The correlation is a statistical measure, which indicates the extent to which two or more variables are fluctuating together. If one variable goes up, does the other variable also goes up or down with that?

Let’s start with a simple case where we have one dependent and one independent variable, and that is represented by Y = f (X).

- Y is dependent on X and
- X is the independent variable

The independent variable is also known as input or controllable variable. This is something which you can control, and you want to see the effect of that variable on the dependent variable.

To understand this let’s take a simple example of an exam. To score good marks in an exam you to spend more time. We want to test whether that is the reality or not by collecting some data. For that, you talk to a number of students and ask, how many of hours they studied for an exam and what is the percentage they achieved in that specific exam. With this data, you try to find out whether there is any relationship between these two variables are not.

Here in this example marks obtained is Y (dependent variable), as marks depend on hours of study. Hours of study is X (independent variable). You want to see the effect of numbers of hours studied on the marks obtained.

Here let’s realize that that marks obtained are not just dependent on the number of hours of study. Marks will depend on many other factors as well e.g. books this student has used, type of teacher this person had etc. But to keep this thing simple, we have taken one defendant (marks) and one independent (hours studied) variable here.

When you want to see the effect of one variable on another variable, you would need to take these three steps.

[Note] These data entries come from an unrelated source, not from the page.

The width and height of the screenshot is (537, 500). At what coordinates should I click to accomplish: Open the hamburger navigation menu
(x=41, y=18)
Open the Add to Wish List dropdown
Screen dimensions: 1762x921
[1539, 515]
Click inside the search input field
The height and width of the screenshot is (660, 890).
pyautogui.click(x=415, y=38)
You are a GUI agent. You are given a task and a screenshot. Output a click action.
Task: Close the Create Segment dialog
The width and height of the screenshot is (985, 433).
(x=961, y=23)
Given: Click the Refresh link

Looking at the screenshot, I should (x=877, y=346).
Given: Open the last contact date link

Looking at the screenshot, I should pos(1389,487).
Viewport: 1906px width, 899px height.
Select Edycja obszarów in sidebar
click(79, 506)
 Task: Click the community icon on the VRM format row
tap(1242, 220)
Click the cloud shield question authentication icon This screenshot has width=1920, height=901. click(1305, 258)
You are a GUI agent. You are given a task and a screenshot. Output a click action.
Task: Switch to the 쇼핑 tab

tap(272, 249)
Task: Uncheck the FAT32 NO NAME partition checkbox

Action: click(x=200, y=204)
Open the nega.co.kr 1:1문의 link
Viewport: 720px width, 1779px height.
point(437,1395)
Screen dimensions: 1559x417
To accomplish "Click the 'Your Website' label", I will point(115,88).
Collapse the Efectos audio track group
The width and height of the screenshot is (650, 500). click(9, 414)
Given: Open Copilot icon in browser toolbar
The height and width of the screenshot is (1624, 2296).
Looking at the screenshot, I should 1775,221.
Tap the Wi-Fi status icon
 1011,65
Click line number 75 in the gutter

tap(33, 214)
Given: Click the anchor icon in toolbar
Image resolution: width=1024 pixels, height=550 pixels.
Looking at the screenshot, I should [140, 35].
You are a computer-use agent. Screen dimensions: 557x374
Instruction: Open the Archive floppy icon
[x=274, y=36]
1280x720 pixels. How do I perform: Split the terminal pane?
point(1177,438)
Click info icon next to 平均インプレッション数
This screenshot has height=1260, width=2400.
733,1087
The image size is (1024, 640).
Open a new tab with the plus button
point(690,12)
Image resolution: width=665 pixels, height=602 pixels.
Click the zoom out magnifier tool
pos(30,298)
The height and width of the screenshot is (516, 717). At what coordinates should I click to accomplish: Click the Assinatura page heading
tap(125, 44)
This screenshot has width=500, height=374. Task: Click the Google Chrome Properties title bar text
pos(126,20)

- The first thing you might want to do is plot a scatter diagram. Once you draw a scatter diagram that can give a good visual impression of how these two variables are connected.
- Once you see that there is some relationship between these two variables, then you can calculate the correlation coefficient.
- Then as a next step, you might want to formulate a regression equation, which will help us in finding the dependent variable by inputting the independent variable value.